Chemical event chain model of coupled genetic oscillators

TL;DR

This paper presents a stochastic model for coupled genetic oscillators using Poisson processes, analyzing their steady states, synchronization, and optimal conditions as biological pacemakers, with insights into stochastic effects and delay-coupled phase oscillators.

Contribution

It introduces a novel stochastic framework for genetic oscillator coupling, linking chemical event chains to oscillator dynamics and effective phase models.

Findings

Steady states characterized by frequency, quality factor, and cross correlation.

Coupling induces stochastic transitions between modes.

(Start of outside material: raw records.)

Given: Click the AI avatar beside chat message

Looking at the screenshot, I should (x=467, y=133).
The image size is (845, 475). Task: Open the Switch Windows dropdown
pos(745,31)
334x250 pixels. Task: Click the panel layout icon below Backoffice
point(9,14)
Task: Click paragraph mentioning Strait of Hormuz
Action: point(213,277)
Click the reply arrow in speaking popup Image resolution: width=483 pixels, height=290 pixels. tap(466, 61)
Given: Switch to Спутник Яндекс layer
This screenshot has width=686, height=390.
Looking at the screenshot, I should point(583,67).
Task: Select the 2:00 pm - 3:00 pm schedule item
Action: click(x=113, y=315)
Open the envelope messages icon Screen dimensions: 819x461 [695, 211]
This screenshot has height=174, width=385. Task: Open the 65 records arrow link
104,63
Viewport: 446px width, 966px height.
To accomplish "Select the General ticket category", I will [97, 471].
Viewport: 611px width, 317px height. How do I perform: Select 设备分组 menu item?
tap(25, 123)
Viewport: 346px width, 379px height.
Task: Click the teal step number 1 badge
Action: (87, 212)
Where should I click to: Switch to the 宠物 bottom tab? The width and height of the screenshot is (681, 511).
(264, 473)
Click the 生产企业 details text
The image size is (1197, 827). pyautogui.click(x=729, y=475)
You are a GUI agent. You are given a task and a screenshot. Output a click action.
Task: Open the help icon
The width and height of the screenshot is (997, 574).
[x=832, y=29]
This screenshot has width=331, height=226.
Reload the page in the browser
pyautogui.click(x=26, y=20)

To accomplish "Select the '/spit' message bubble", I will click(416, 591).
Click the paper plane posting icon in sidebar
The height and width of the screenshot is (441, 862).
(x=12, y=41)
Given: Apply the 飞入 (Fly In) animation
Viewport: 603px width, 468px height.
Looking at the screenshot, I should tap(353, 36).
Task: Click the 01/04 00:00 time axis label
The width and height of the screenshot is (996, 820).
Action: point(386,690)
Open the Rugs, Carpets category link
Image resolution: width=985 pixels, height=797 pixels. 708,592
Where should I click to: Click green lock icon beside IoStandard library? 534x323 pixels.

Optimal pacemaker behavior occurs in specific parameter regions.

Abstract

We introduce a stochastic model of coupled genetic oscillators in which chains of chemical events involved in gene regulation and expression are represented as sequences of Poisson processes. We characterize steady states by their frequency, their quality factor and their synchrony by the oscillator cross correlation. The steady state is determined by coupling and exhibits stochastic transitions between different modes. The interplay of stochasticity and nonlinearity leads to isolated regions in parameter space in which the coupled system works best as a biological pacemaker. Key features of the stochastic oscillations can be captured by an effective model for phase oscillators that are coupled by signals with distributed delays.